Input for this task:
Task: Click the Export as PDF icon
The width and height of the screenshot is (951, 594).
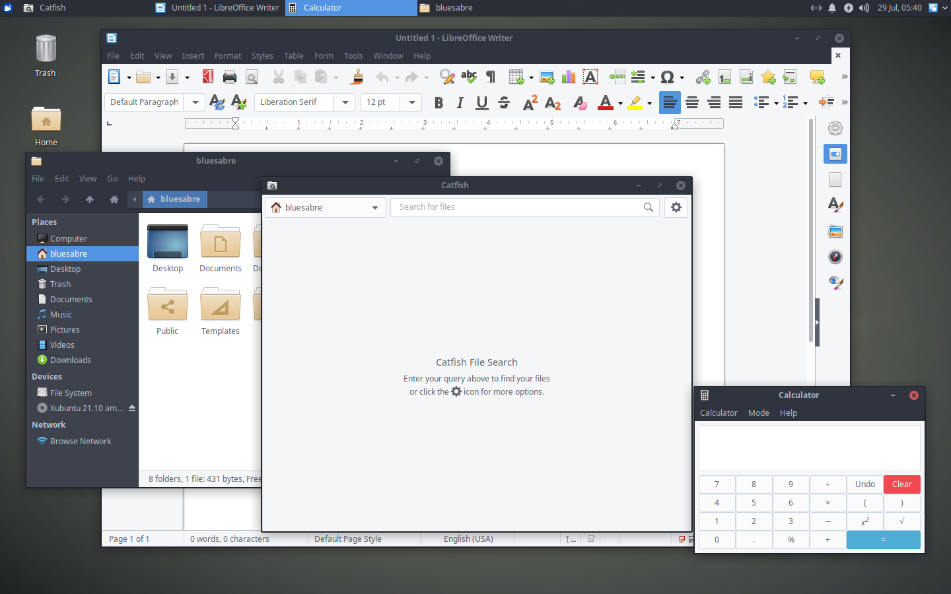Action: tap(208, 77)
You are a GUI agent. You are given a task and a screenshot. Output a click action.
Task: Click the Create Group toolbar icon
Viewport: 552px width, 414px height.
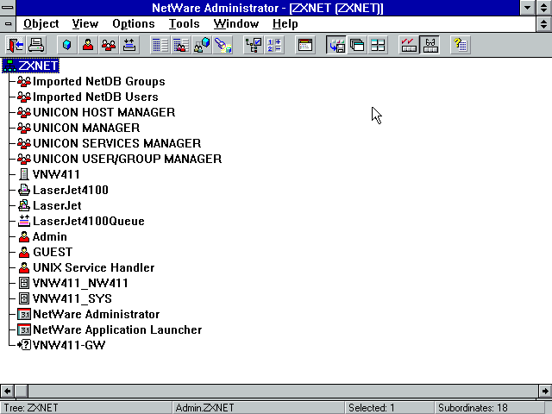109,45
...
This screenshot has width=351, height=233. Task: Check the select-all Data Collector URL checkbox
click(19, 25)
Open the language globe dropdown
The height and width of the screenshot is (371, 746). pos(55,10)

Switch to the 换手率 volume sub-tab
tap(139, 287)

Task:
Sift the data above for lines with "icon", then copy each one.

Solution below:
Task: Click the Export as PDF icon
Task: Click the Create Group toolbar icon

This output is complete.